[Intel-wired-lan] Question about ixgbe RESET due to lost link

Fri Dec 2 02:13:41 UTC 2016

On Thu, Dec 1, 2016 at 4:42 PM, Ruslan Nikolaev <ruslan at purestorage.com> wrote:
> While working with ixgbe (PF) and dpdk (VF), I have noticed that sometimes
> we get ‘Reset adapter’ message 'due to lost link with pending Tx work’.
>
> The problem is that when handling the VF reset message that arrives through
> a mailbox (in the corresponding dpdk handler), the link may already be down.
> Therefore, we are unable to properly reset the device. While looking at the
> ixgbe code, I have noticed that IXGBE_FLAG2_RESET_REQUESTED (in this case,
> set in ixgbe_watchdog_flush_tx) is checked in ixgbe_reset_subtask. The
> latter will only do anything if the link is not already down.

Why can't you properly reset the device?  The PF should have already
taken care of resetting the queues when it did the reset itself.  All
that should be left to do is for the VF to reinitialize the queues so
that they are re-enabled after the reset.
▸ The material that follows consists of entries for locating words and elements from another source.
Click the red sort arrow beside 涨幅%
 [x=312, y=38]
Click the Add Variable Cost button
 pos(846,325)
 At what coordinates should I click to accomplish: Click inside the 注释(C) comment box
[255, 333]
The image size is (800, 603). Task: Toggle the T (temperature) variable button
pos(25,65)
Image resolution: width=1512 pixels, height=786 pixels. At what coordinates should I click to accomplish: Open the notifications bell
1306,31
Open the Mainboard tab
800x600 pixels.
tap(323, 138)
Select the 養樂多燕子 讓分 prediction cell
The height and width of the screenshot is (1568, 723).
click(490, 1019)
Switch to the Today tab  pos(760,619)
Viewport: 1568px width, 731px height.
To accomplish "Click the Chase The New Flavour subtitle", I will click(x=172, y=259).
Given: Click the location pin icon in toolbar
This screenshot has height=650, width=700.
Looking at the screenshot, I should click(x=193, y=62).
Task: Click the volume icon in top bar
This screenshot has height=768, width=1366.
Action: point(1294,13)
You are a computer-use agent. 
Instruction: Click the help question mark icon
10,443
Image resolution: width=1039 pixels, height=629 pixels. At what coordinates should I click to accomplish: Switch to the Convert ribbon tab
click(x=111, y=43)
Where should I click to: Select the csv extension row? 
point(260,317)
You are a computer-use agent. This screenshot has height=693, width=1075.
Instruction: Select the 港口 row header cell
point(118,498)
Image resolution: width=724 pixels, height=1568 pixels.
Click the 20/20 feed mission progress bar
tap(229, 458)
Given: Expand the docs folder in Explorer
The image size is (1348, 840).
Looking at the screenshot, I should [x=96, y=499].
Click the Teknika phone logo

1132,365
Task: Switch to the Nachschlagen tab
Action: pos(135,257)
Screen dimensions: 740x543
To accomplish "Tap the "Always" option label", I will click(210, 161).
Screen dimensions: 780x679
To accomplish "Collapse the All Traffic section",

> I guess, my question is why we are setting it when detecting that the link
> is down. It is going to be down anyway. Can the actual reset take place when
> the link is up again?
>
> Thank you!

The short answer to this is "no".

What it all comes down to is that we have to flush the Tx queues when
the link goes down to get rid of stale data.  We need to go through
and clean out the Tx rings so that the Tx and Rx FIFOs are cleared and
ready to go when the link comes back up.  We can't reset the part
after link up because by that point the link has already come back up
and the stale data is likely already moving through queues.